Omegle, Bigo, Coco… Ces réseaux trash qui fascinent les ados

Omegle, Bigo, Coco… Ces réseaux trash qui fascinent les ados

Images pornographiques, pédocriminalité, meurtres en direct... Les réseaux sociaux trash comme Omegle, Bigo et Coco attirent de plus en plus de jeunes. Des plateformes dangereuses qui échappent pourtant à toute surveillance…
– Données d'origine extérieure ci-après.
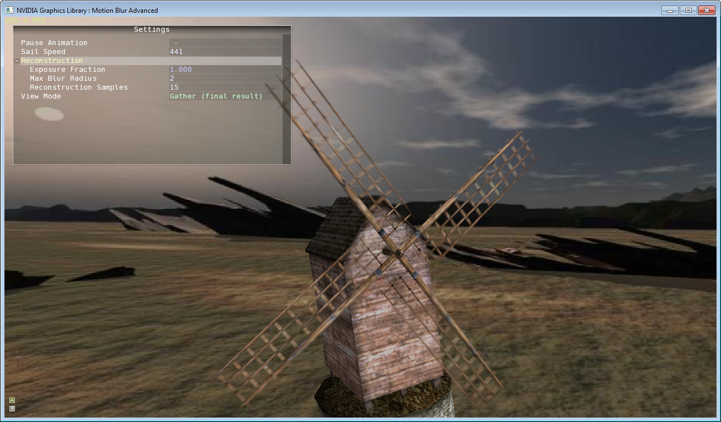The height and width of the screenshot is (422, 721).
Task: Click the Max Blur Radius value field
Action: (x=172, y=78)
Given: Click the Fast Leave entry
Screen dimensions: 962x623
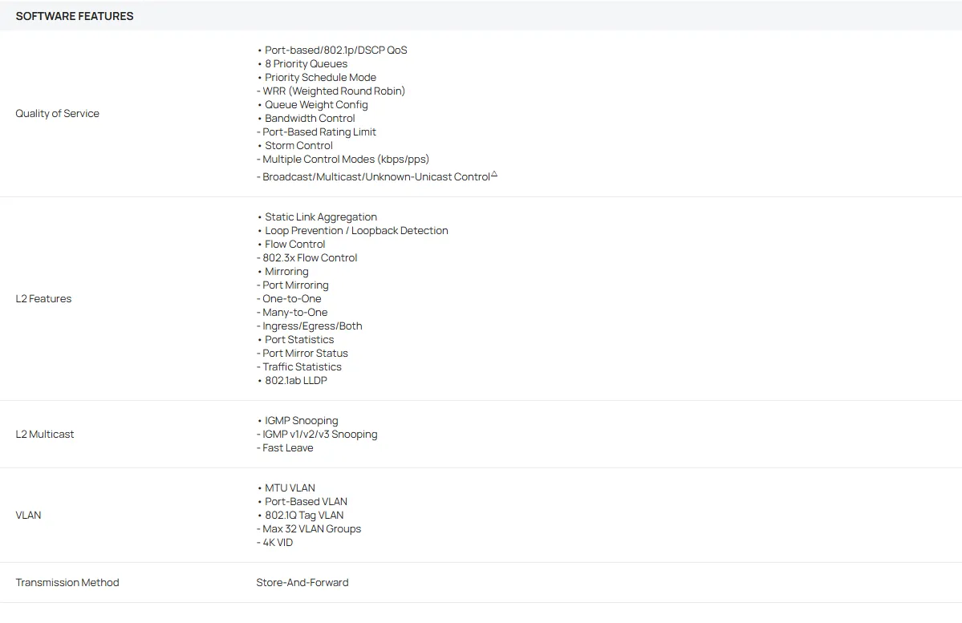Looking at the screenshot, I should (287, 448).
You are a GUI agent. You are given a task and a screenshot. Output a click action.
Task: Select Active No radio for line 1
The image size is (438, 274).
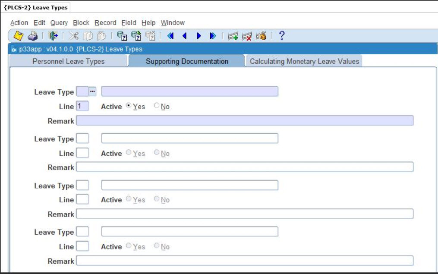pos(157,106)
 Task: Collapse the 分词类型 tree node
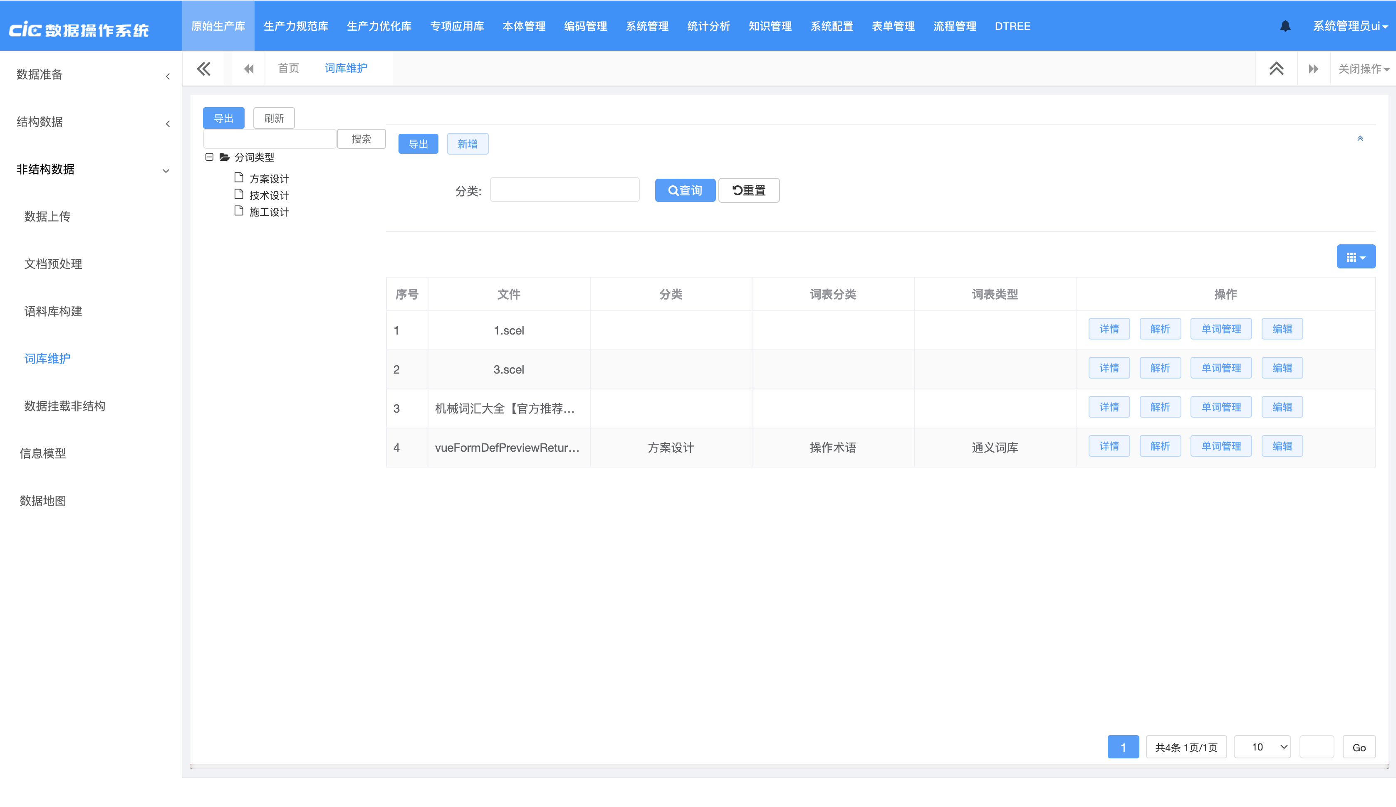coord(209,157)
Les adolescents raffolent des réseaux sociaux, que ce soit pour garder contact avec leurs amis, partager leurs passions, suivre leurs idoles ou tout simplement s'amuser. Mais si les parents connaissent généralement Facebook, TikTok, Instagram ou encore Snapchat, certains réseaux échappent à leur vigilance ainsi qu'à celle des autorités. C'est notamment le cas d'Omegle, de Coco.gg et de Bigo Live. Et ce manque de surveillance et d'encadrement ouvre la porte à de nombreux dangers auxquels sont exposés les mineurs – déjà que les réseaux sociaux "connus" entrainent de nombreuses dérives... Ces plateformes mettent en contact des inconnus afin qu'ils échangent entre eux. S'il s'agit d'un excellent moyen pour les adolescents de chercher de la compagnie, c'est également un véritable terrain de chasse pour les délinquants sexuels et les pédophiles. Images pornographiques, mauvaises rencontres, crimes en direct : le danger peut survenir en quelques clics. Et, à l'instar des sites pornographiques – que 2 millions d'enfants regardent chaque mois en France –, les plateformes comme Omegle ou Coco.gg se contentent d'afficher une fenêtre de contrôle de l'âge "J'ai 18 ans ou plus" sur laquelle il suffit de cliquer pour y entrer. Le Parisien a rassemblé de nombreux témoignages d'adolescents qui se sont retrouvés, malgré eux, exposés à des contenus pour adultes, à des échanges problématiques, voire à des homicides. Pas étonnant que ces plateformes aient régulièrement des démêlées avec la justice !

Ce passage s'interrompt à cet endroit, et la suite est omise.